Material provided
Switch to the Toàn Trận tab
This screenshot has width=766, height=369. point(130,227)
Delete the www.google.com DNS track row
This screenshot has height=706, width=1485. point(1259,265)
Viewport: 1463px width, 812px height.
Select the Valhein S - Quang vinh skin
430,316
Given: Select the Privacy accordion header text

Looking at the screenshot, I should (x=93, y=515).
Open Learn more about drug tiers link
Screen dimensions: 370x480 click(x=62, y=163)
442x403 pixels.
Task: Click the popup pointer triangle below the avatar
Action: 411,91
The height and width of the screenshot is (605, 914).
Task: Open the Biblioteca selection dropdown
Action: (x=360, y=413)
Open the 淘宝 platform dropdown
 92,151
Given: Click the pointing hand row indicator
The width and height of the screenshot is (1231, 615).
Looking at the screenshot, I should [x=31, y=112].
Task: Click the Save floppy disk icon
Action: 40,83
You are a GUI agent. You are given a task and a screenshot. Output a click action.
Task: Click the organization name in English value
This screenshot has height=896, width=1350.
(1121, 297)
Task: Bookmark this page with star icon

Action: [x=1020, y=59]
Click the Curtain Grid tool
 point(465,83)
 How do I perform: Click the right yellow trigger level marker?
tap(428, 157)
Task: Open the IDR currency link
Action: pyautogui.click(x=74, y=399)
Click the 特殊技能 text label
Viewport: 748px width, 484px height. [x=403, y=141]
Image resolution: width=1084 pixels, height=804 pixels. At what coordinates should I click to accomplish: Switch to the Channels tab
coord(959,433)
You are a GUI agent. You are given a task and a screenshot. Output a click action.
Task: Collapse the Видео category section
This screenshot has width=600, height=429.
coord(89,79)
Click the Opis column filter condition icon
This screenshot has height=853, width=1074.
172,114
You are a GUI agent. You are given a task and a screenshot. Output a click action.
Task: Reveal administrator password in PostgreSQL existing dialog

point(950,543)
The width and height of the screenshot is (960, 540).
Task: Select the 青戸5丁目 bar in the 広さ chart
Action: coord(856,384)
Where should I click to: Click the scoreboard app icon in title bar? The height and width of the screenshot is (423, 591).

Task
Transcribe all of the material above so that it matches the source exactly.

Your response
Switch to the Toàn Trận tab
This screenshot has width=766, height=369. point(130,227)
Delete the www.google.com DNS track row
This screenshot has height=706, width=1485. point(1259,265)
Viewport: 1463px width, 812px height.
Select the Valhein S - Quang vinh skin
430,316
Given: Select the Privacy accordion header text

Looking at the screenshot, I should (x=93, y=515).
Open Learn more about drug tiers link
Screen dimensions: 370x480 click(x=62, y=163)
442x403 pixels.
Task: Click the popup pointer triangle below the avatar
Action: 411,91
The height and width of the screenshot is (605, 914).
Task: Open the Biblioteca selection dropdown
Action: (x=360, y=413)
Open the 淘宝 platform dropdown
 92,151
Given: Click the pointing hand row indicator
The width and height of the screenshot is (1231, 615).
Looking at the screenshot, I should [x=31, y=112].
Task: Click the Save floppy disk icon
Action: 40,83
You are a GUI agent. You are given a task and a screenshot. Output a click action.
Task: Click the organization name in English value
This screenshot has height=896, width=1350.
(1121, 297)
Task: Bookmark this page with star icon

Action: [x=1020, y=59]
Click the Curtain Grid tool
 point(465,83)
 How do I perform: Click the right yellow trigger level marker?
tap(428, 157)
Task: Open the IDR currency link
Action: pyautogui.click(x=74, y=399)
Click the 特殊技能 text label
Viewport: 748px width, 484px height. [x=403, y=141]
Image resolution: width=1084 pixels, height=804 pixels. At what coordinates should I click to accomplish: Switch to the Channels tab
coord(959,433)
You are a GUI agent. You are given a task and a screenshot. Output a click action.
Task: Collapse the Видео category section
This screenshot has width=600, height=429.
coord(89,79)
Click the Opis column filter condition icon
This screenshot has height=853, width=1074.
172,114
You are a GUI agent. You are given a task and a screenshot. Output a click action.
Task: Reveal administrator password in PostgreSQL existing dialog

point(950,543)
The width and height of the screenshot is (960, 540).
Task: Select the 青戸5丁目 bar in the 広さ chart
Action: coord(856,384)
Where should I click to: Click the scoreboard app icon in title bar? The height and width of the screenshot is (423, 591).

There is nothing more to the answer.